Mossberg, however, found the half-inch-thick iPad a refreshing change from
carrying around a laptop; found-as Pogue did-the iPad's battery to outlast
Apple's promise by more than an hour; and, as an e-reader, thought the iPad is "better
in my view than the Amazon Kindle."
However, Mossberg, too, agreed that the iPad is notably heavier than the Kindle
and requires two hands for reading.
Where Mossberg found typing on the on-screen keyboard, in a horizontal
position, to be "more comfortable and accurate to use than the cramped
keyboards and touchpad's on many netbooks," and thought the iPad case, sold
separately for $39, to "bend to set up a nice angle for typing," Pogue found it
"just barely usable."
When used vertically, the iPad's on-screen keyboard offered, Pogue wrote, a
"horrible experience."
Both reviewers found Apple's custom processor to be very fast, and seemed
impressed with AT&T's 3G offering, though the model with both 3G and WiFi
is not yet available-both men tested WiFi-only iPads. The AT&T service fee
will be $15 for 250 megabytes or $30 for unlimited cellular Internet service.
Plus, the fee applies to one month-there's no annual contract.
"The other carriers are probably cursing AT&T's name for setting this
precedent," Pogue wrote.
Both Pogue and Mossberg made note of the fact that because Apple
turns up its nose at Adobe Flash, there are Websites with white boxes where
video or animation should be. Bummer.
"There's no multitasking, either. ... Plus no USB
jacks and no camera," Pogue added. "Bye-bye, Skype video chats. You know Apple
is just leaving stuff out for next year's model."
But then there are the apps, an area where Apple has long excelled.
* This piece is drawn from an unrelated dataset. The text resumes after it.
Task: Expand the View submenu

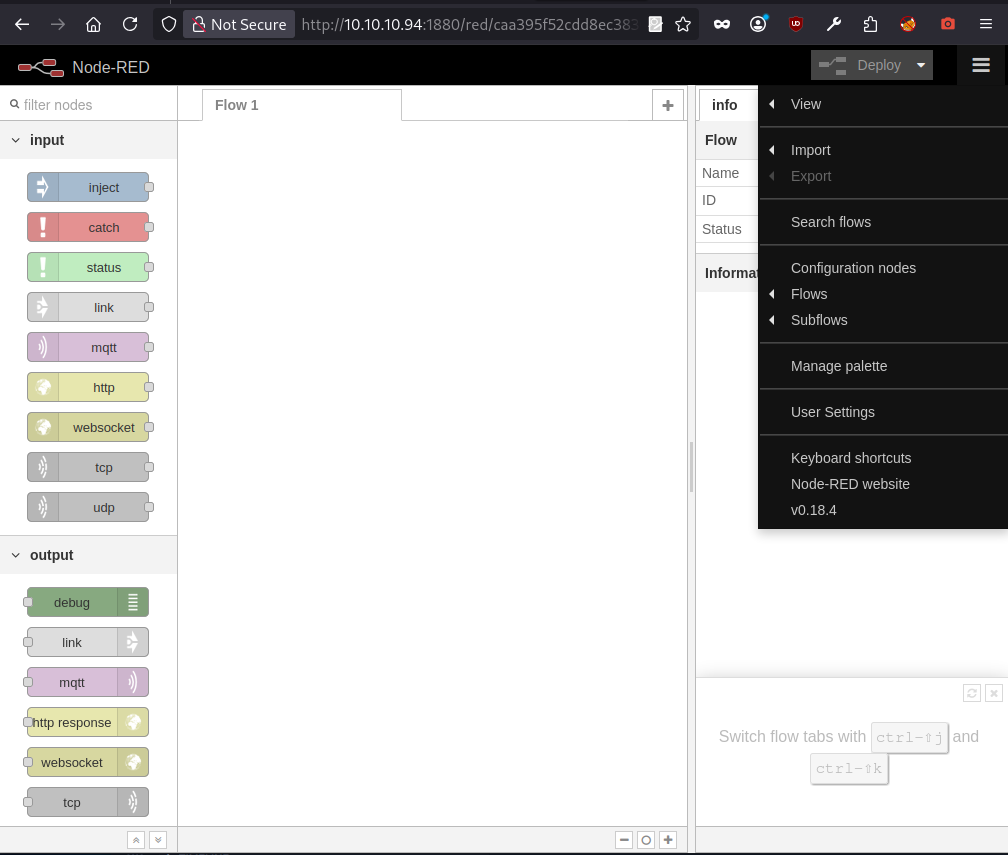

Apple has rebuilt key iPhone apps for the iPad, adding more sophisticated features,
such as a "popover" menu that lets a user see his choices without leaving the
screen he's on.
There are also specially designed iPad apps, of which Apple says it will have
1,000 as of the iPad's April 3 launch. These apps, Pogue wrote, are "where the
real fun begins." He found the Marvel comic-book app "brilliant in its
vividness" and enjoyed the real-newspaper look and layout in the iPad newspaper
apps.
Apple also offers a $30 suite that includes a spreadsheet, presentation program
and word processing application. Mossberg generally enjoyed these, explaining
that they can import Microsoft Office files-though not always accurately or
with their formatting intact.
Quibbles, frustrations and all, Pogue concluded, "The iPad is so fast and light,
the multitouch screen so bright and responsive, the software so easy to
navigate, that it really does qualify as a new category of gadget." And
Mossberg agreed.
"Because the iPad is a new type of computer," Mossberg wrote, "you have to feel
it, use it, to fully understand it and decide if it is for you, or whether,
say, a netbook might do better."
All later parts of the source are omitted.